# [SOLVED] Ways to connect Sony system to PC



## Counterpunch (Mar 28, 2012)

I want to connect my Sony DAV HDX-274 to my brand new PC that I built.

The motherboard for the PC is a Asus M4A87TD Evo

Do I need a optical cable or what? How do I go about setting this up?


----------



## manasmohanta (Aug 11, 2013)

*Re: Ways to connect Sony system to PC*

You can connect with Ethernet cable also.
Also I would like to suggest there are Ethernet, HDMI, USB as well as Optical cable can be used.


----------



## Counterpunch (Mar 28, 2012)

That doesn't even makes sense IT'S A SOUND System. Ethernet cable and USB has no sound properties...


----------



## ebackhus (Apr 21, 2005)

*Re: Ways to connect Sony system to PC*

HDMI ought to be an option with newer hardware. If your video card lacks a dedicated HDMI port it likely still supports by way of a DVI->HDMI adapter. Single cable is the way to go. My TV also has a VGA port but that requires an additional cable or cables for audio.


----------



## Counterpunch (Mar 28, 2012)

My GPU is a radeon hd 6850


Yes it has HDMI

However I was under the impression that video card was for video not sound... I know HDMI does both but.... 

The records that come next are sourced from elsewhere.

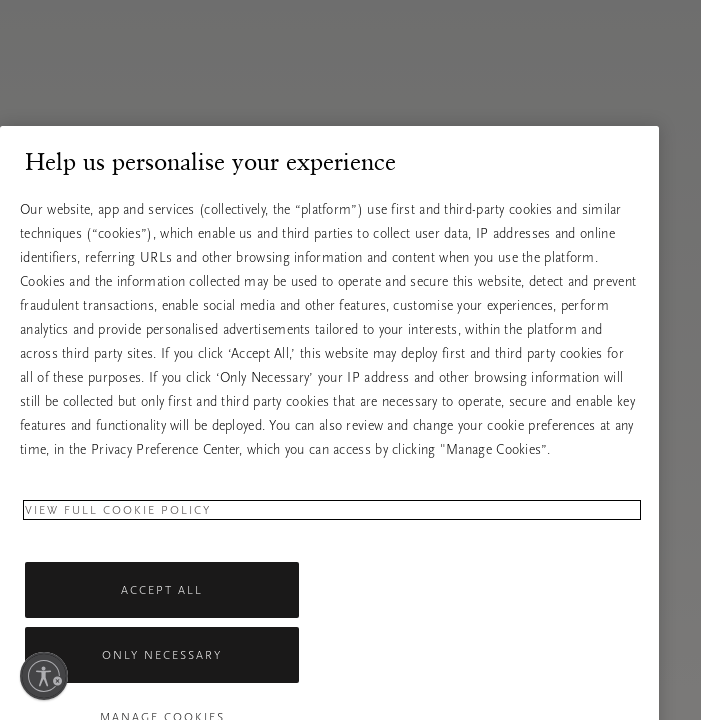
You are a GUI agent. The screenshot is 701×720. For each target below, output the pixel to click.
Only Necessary (162, 671)
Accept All (162, 606)
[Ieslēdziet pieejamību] (44, 676)
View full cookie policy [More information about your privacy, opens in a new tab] (118, 526)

The point of this thread was to find out the best connection to use my Sony DAV-HDX-274 Surround sound system as my PC's speakers.

My motherboard does have optical and so does the so y receiver. Is that the best route?

or as you suggested use HDMI for sound only with no video. 

Thanks for helping


----------



## JimE (Apr 16, 2009)

*Re: Ways to connect Sony system to PC*

Optical and HDMI will both be digital. It boils down to what works best for you. As you are only interested in audio, use the optical port.


----------



## Counterpunch (Mar 28, 2012)

Alright then thanks resolved


----------